Enhanced frequency response: Some emulators, as noted in references [
14,
20,
21,
23,
25,
31,
40,
41,
42,
43,
44,
45,
46], utilize fewer MOSFETs. However, they typically operate at lower frequencies compared to the proposed circuit. This means that the proposed circuit offers a superior frequency response, making it more suitable for high-frequency applications.
The proposed circuit is of the floating type, which makes it highly versatile for integration into various circuits, as demonstrated in references [
20,
30,
31,
41,
42,
43,
46]. This flexibility allows it to be effectively utilized in a wide range of applications.

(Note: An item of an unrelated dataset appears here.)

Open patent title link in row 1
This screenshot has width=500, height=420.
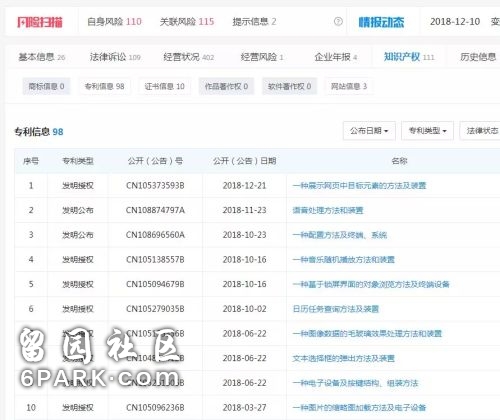tap(359, 185)
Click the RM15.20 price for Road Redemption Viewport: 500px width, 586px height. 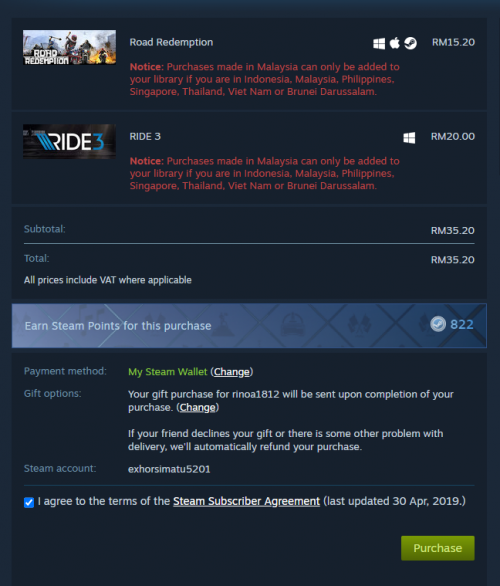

These features collectively enhance the proposed memristor emulator circuit’s performance.
Table 3.
Comparison of the proposed memristor emulator circuit with existing design.
Table 3.
Comparison of the proposed memristor emulator circuit with existing design.

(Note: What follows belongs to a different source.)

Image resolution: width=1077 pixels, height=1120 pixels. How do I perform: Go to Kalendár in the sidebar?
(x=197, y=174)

Ref. | No. of MOSFET | No. of Passive Components | Floating/ Grounded | Operating Frequency | Power Consumption | Technology Used |
---|
[13] | 17 | C (1) | Floating | 1 MHz | NA | 0.18 µm |
[14] | 9 | C (1) | Grounded | 2 KHz | NA | 45 nm |
[20] | 3 | C (1) | Floating | 13 MHz | 6.725 µW | 0.18 µm |
[21] | 4 | 0 | Grounded | 100 MHz | NA | 0.18 µm |
[23] | 3 | 0 | both | 30 MHz | 0 | 0.18 µm |
[25] | 7 | C (1) | Grounded | 50 MHz | NA | 0.18 µm |
[30] | 4 | C (1) | both | 500 MHz | 0 | 0.18 µm |
[30] | 5 | 0 | both | 500 MHz | 0 | 0.18 µm |
[31] | 4 | C (1) | Floating | 3 MHz | 8.24 µW | 0.18 µm |
[34] | 16 | R (2), C (1) | Floating | 50 MHz | NA | 0.18 µm |
[35] | 40 | R (2), C (1) | Grounded | 1 MHz | NA | 0.35 µm |
[36] | 30 | R (3), C (1) | both | 10 MHz | NA | 0.25 µm |
[37] | 16 | C (1) | Floating | Few Hz | 8.05 µW | 0.18 µm |
[38] | 24 | R (3), C (1) | Grounded | 1.7 MHz | NA | 0.18 µm |
[39] | 29 | R (1), C (1) | Grounded | 26.3 MHz | 9.567 µW | 0.18 µm |
[40] | 4 | 0 | Grounded | 100 KHz | 40 µW | 0.18 µm |
[44] | 3 | C (1) | Grounded | 100 KHz | 0 | 0.18µm |
[41] | 6 | C (1) | Floating | 10 Hz | NA | 0.18 µm |
[42] | 7 | 0 | Floating | 1 MHz | NA | 0.13 µm |
[43] | 4 | 0 | Floating | 50 MHz | 2.6 µW | 90 nm |
[45] | 3 | C (1) | Grounded | 24 MHz | 0 | 0.18 µm |
[46] | 1 | R (1), C (1) | both | 80 MHz | 0 | 45 nm |
This work | 4 | 0 | Floating | 250 MHz | 0 | 0.18 µm |
The proposed memristor emulator’s ability to operate at 250 MHz significantly enhances its applicability in a wide range of real-world scenarios, particularly in high-speed and energy-efficient systems. In high-frequency signal processing applications, such as telecommunications and radar systems, the emulator can be seamlessly integrated into analog filters, modulators, and demodulators to improve signal integrity and processing speed, meeting the demands of modern communication technologies like 5G and beyond. For neuromorphic computing applications, the high-frequency operation enables faster synaptic weight updates and signal propagation, reducing latency and enhancing real-time decision making in autonomous vehicles, robotics, and IoT devices. Additionally, the emulator’s zero static power consumption makes it an attractive candidate for energy-efficient computing systems, such as non-volatile memory arrays and low-power logic circuits, which are critical for data centers and mobile devices. Its high-frequency performance also benefits analog and mixed-signal circuits, including oscillators, phase-locked loops (PLLs), and analog-to-digital converters (ADCs), by providing tunable resistance with minimal power overhead. Furthermore, the emulator’s robust operation at 250 MHz opens new possibilities for secure communication systems, such as chaotic encryption and random number generation, where high-frequency, unpredictable signals are essential for ensuring data security. These diverse applications underscore the practical significance of the proposed emulator and its potential to advance both analog and digital circuit design.